The Magnus Covenant by Toni Pike book review by Rachel Poli
Via Goodreads

Title: The Magnus Covenant 
Toni Pike
Genre: Religious Thriller
How I got the book: I got a free digital copy from the author in exchange for an honest review

Summary (from Goodreads):

The fate of the world is in the hands of one man and the covenant holds the key.

The Reverend Jotham Fletcher is in Rome to give a lecture on his PhD thesis about Simon Magus at the church where he fell to his death beside the Roman Forum. Magus was a cult leader mentioned in the Bible and his libertine sect disappeared by 400 AD.

But did it really die out?

A robed man is pushed from the belltower of the church at midnight and Jotham becomes the prime suspect. His lover Antonella, an expert on ancient documents, has a shocking secret. Rumours fly about a papyrus scroll that mentions Magus. A ruthless Catholic Brotherhood will stop at nothing in their hunt for the Simonian Sect. And a reclusive billionaire has the chance of a lifetime to get his revenge.

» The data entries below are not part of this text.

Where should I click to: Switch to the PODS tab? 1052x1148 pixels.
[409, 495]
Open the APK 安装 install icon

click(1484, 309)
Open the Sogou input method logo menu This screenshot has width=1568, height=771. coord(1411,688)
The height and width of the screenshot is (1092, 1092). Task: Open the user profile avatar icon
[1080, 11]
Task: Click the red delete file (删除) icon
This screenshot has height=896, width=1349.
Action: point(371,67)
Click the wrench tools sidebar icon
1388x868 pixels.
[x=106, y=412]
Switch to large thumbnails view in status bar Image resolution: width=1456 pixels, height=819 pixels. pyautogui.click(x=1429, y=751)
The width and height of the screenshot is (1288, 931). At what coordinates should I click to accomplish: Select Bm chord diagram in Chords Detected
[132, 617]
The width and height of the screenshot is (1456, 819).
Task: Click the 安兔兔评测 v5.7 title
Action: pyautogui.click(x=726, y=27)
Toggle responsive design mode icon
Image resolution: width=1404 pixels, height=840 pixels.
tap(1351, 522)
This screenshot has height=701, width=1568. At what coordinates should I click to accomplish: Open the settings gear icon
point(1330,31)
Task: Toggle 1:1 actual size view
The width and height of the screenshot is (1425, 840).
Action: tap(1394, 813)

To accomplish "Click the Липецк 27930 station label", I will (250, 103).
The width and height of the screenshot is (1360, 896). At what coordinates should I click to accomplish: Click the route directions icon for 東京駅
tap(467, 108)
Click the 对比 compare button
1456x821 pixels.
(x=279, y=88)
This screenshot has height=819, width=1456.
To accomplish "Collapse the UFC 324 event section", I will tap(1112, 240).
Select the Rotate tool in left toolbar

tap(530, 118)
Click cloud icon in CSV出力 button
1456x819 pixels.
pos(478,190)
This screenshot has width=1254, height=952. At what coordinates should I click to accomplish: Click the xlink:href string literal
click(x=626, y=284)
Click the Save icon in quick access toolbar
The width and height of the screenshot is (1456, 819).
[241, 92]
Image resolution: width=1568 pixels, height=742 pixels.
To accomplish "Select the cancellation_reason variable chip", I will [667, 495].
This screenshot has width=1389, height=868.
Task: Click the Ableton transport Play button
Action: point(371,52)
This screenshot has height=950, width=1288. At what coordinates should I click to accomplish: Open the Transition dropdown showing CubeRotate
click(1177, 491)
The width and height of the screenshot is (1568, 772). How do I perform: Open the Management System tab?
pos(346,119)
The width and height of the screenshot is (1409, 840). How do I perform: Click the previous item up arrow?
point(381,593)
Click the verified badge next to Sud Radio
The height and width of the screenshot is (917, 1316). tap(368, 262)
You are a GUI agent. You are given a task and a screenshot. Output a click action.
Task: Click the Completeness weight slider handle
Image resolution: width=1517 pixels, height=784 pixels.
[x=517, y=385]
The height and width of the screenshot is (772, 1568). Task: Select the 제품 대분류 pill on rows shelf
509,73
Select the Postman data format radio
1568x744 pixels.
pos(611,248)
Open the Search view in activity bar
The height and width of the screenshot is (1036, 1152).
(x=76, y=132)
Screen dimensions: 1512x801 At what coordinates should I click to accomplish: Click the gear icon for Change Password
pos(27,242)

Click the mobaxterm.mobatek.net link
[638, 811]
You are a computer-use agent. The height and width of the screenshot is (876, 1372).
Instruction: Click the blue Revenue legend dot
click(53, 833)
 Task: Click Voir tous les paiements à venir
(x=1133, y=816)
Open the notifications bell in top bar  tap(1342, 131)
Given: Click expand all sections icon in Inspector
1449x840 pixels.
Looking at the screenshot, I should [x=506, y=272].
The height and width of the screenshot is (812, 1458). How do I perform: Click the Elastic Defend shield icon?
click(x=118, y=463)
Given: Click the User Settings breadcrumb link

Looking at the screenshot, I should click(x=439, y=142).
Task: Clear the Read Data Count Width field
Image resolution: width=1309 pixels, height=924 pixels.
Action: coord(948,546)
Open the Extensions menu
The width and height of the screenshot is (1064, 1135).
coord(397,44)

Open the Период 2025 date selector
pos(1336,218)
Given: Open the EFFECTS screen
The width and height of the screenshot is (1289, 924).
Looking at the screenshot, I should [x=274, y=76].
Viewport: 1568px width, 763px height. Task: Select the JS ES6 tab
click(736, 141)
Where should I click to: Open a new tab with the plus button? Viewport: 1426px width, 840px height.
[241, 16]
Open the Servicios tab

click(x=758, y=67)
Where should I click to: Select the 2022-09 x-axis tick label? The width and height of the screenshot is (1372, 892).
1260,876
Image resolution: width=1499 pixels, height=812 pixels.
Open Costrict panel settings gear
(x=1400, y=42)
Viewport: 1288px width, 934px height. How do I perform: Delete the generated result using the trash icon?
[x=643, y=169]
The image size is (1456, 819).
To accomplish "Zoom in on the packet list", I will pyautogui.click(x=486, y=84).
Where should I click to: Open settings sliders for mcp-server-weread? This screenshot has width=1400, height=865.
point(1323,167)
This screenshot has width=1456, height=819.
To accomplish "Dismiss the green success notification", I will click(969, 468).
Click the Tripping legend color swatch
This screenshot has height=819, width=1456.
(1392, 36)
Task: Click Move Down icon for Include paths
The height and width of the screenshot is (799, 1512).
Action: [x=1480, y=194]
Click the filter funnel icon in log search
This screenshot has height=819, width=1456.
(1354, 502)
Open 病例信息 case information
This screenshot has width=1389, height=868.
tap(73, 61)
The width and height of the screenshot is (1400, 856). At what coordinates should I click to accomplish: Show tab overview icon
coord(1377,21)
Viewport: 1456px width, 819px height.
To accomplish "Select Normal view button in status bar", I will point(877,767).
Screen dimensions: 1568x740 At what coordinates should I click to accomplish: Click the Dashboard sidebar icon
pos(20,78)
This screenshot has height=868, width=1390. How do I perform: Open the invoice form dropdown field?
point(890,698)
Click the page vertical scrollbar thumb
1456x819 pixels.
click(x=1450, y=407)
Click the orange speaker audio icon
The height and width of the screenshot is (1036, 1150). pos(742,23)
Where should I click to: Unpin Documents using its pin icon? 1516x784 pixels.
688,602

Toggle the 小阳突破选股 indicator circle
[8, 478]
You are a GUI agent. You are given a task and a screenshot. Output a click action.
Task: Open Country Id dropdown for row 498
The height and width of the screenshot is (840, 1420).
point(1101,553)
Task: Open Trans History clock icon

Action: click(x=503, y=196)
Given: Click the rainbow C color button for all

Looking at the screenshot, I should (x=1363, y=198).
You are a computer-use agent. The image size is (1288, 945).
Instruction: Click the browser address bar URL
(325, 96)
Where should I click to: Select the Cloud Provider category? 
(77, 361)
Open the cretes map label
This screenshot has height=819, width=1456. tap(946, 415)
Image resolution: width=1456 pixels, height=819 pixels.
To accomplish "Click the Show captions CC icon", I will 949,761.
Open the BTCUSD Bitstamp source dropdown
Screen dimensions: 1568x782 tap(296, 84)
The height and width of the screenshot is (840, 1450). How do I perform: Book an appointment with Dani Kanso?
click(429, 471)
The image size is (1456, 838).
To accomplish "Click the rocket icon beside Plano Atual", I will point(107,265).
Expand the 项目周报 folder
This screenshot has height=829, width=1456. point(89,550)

Jotham is kidnapped, tortured and on the run. He races from Italy to England to Sweden. But the body count continues to rise and so does the heat in this non-stop thriller that will leave you breathless.

My Review:

The Magnus Covenant was an interesting read, to say the least. The religious aspect of it was a fun twist and created a whole new meaning to the usual standard murder mystery.

Jotham goes on quite the adventure as he tries to figure out what exactly is going on. In the end, you find out the reason behind everything and Jotham, despite everything he went through, realizes that he needs to stop it.

Like Jotham, I felt as though I didn’t really know what was going on in the story. There was no clear motive right off the bat. Being a mystery, that’s fine. We’re supposed to figure that out.

However, I even had a hard time following the characters. There were a lot of page breaks switching between each character’s point of view (especially in the beginning of the book), but the point of views were all third-person. So there weren’t any need for page breaks and sometimes the character switch went to a character who wasn’t part of the main cast, which confused me even more. A lot of characters were introduced at the beginning and it was hard to follow.

The book was a quick read and each chapter was about three pages long. But there were sometimes about five or six page breaks and it made the story jarring to read.

While I liked the characters, Jotham, Antonella, and even Iago at the end, I couldn’t relate to any of them. When someone died, I didn’t care. The dialogue was a bit bland at times so often I had to reread what they said because I found myself not paying attention.

Overall, the plot drew me in. I was curious about where the story was going to end up, who killed who and why. It was a unique thriller and a fun mystery to follow, but I think I would have been into it more with a different set of characters.

The Magnus Covenant by Toni Pike gets out of 5 stars.

Favorite Quote:

“There was a subdued round of applause. It was far too polite, as if they were not there for the lecture but for the fireworks that came afterwards.” –Toni Pike, The Magnus Covenant

About the Author:

After graduating from the University of Sydney, Toni progressed from being a veterinary surgeon to a high school teacher and then a public servant in Canberra, the capital city of Australia. Her husband Jon was in the Air Force and, while raising two beautiful children, they had several years living in England and America. Toni’s main passions are family, writing and travel – in that order.